Case in point: BNP Paribas, which shoots straight to No. 1 among managers of hedge funds with less than $1 billion in assets. Unranked last year, the Paris-based bank entered the U.S. market in June 2008 when it announced it would buy the prime brokerage business of Bank of America Corp.; but in May, BNP sold about 70 of its smallest client relationships to New York–based investment bank Jefferies & Co. so that it could devote more resources to attracting and serving larger funds.

Talbot Stark, global head of relationship management for institutional investors, says that substantial resources went into integrating the new clients onto BNP’s platform, and the firm is eager to see a return on its investment. “For us to invest the time and legal expenses, we need a certain expected return,” Stark says, making no bones about BNP’s desire to be the prime broker preferred by the world’s largest hedge funds.

Administrators — regardless of what size hedge funds they service — report that business has never been more brisk, even though total hedge fund assets are still down about $400 billion from their 2008 peak of $1.9 trillion, according to HFR. The unprecedented $65 billion investment fraud perpetrated by Bernard Madoff underscored the importance of independent, third-party administration.

“Largely because of events such as Madoff and the collapse of Lehman, there’s a drive from investors to see self-administered funds have third-party administration involved,” says Cory Thackeray, head of Goldman Sachs’ administrative services group, which is ranked No. 1 for a third straight year among managers of large hedge funds. “Even though assets in the industry have come down, there’s a new group of assets that may not have been available to the administrator space in the past.”

Unranked last year, SS&C Technologies is the top administrator among managers that oversee smaller funds. The Windsor, Connecticut–based company also reports rising interest in third-party administration services, according to Fred Jacobs, head of global business development for alternative investments. Jacobs says the ongoing focus on technology — SS&C creates and leases its own software — benefits its administration clients.

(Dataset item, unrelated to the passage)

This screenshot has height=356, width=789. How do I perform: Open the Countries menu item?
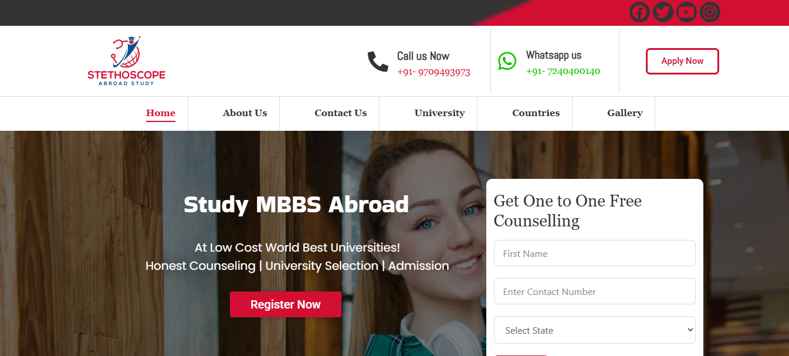tap(536, 113)
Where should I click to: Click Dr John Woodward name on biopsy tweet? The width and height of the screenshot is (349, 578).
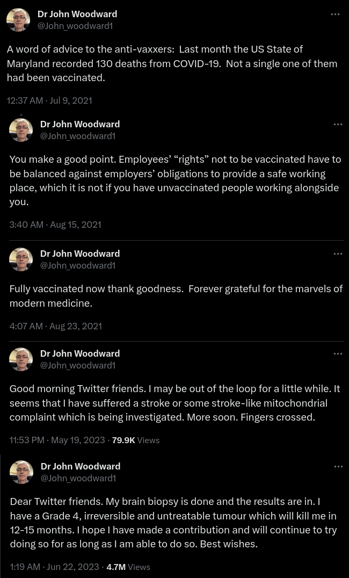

“Since we have our own technology, if we have a client that has a specific, new type of asset and we need to change our system, we can do that ourselves,” he says. “We don’t have to get in line behind other service providers.”

The financial crisis has also sparked a surge in business for law firms serving the hedge fund industry. With fund launches down precipitously and liquidations at record levels, restructuring has become the name of the game. HFR reports that 2008 saw an unprecedented 1,471 hedge fund liquidations, with 668 more in the first half of 2009. The 330 funds launched in the first half of 2009 represents a 32 percent drop from the same period a year earlier.

“This was a year in which you needed, as a hedge fund lawyer, to have not just legal experience but real business experience to add that value to clients,” observes Steven Nadel, one of seven partners in the investment management group at Seward & Kissel, which vaults from fourth place to first as the onshore law firm of choice among managers of bigger hedge funds. The firm is certainly not lacking in experience: In February, Nadel was among the Seward & Kissel employees who helped ring the opening bell at the New York Stock Exchange to commemorate their firm’s having helped establish the world’s first hedge fund 60 years earlier.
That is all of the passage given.